#### Given records
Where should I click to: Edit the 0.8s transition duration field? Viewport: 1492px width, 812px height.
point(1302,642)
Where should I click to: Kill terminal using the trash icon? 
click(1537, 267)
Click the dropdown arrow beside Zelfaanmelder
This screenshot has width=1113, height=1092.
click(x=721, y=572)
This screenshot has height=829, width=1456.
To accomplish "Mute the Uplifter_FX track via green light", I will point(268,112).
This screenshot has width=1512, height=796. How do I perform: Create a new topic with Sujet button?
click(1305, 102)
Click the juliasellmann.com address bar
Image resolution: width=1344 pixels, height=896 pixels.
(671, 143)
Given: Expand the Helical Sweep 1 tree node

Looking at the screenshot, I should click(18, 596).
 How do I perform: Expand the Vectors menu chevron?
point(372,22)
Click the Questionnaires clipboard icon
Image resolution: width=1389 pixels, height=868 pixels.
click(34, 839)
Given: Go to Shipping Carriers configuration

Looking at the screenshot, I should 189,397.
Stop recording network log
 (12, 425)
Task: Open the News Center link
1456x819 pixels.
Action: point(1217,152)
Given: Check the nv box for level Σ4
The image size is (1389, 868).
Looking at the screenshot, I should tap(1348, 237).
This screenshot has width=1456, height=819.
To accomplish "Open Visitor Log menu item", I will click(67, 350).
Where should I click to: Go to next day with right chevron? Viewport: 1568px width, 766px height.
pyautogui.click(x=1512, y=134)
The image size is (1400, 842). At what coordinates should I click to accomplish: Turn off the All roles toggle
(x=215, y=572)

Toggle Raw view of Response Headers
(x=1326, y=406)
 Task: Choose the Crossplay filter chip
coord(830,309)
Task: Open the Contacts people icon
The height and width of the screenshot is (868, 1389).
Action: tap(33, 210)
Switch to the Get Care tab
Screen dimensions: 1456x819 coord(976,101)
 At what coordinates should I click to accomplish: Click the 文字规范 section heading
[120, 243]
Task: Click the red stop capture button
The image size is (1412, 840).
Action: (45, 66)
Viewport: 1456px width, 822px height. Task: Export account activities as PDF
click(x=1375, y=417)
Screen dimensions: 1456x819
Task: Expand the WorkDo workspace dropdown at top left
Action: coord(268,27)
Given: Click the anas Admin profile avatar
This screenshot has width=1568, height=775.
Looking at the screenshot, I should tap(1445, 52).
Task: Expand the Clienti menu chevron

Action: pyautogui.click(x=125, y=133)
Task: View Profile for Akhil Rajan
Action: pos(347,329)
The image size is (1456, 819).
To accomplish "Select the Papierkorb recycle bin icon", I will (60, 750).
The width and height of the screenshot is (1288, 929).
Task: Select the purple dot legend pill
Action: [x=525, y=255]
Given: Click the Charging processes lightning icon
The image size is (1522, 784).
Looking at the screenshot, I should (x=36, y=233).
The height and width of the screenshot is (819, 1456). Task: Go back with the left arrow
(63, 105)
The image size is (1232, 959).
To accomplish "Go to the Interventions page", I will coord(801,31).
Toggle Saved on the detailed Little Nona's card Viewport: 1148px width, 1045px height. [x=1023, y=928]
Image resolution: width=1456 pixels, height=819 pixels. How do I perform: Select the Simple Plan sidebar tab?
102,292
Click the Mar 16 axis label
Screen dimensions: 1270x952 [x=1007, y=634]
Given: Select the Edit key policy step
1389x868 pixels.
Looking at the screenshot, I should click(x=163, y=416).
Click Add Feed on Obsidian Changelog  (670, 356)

#### Problem to solve
Copy only the lines in the listing that contain "Open".

#### Response to this task
Task: Open the News Center link
To accomplish "Open Visitor Log menu item", I will click(67, 350).
Task: Open the Contacts people icon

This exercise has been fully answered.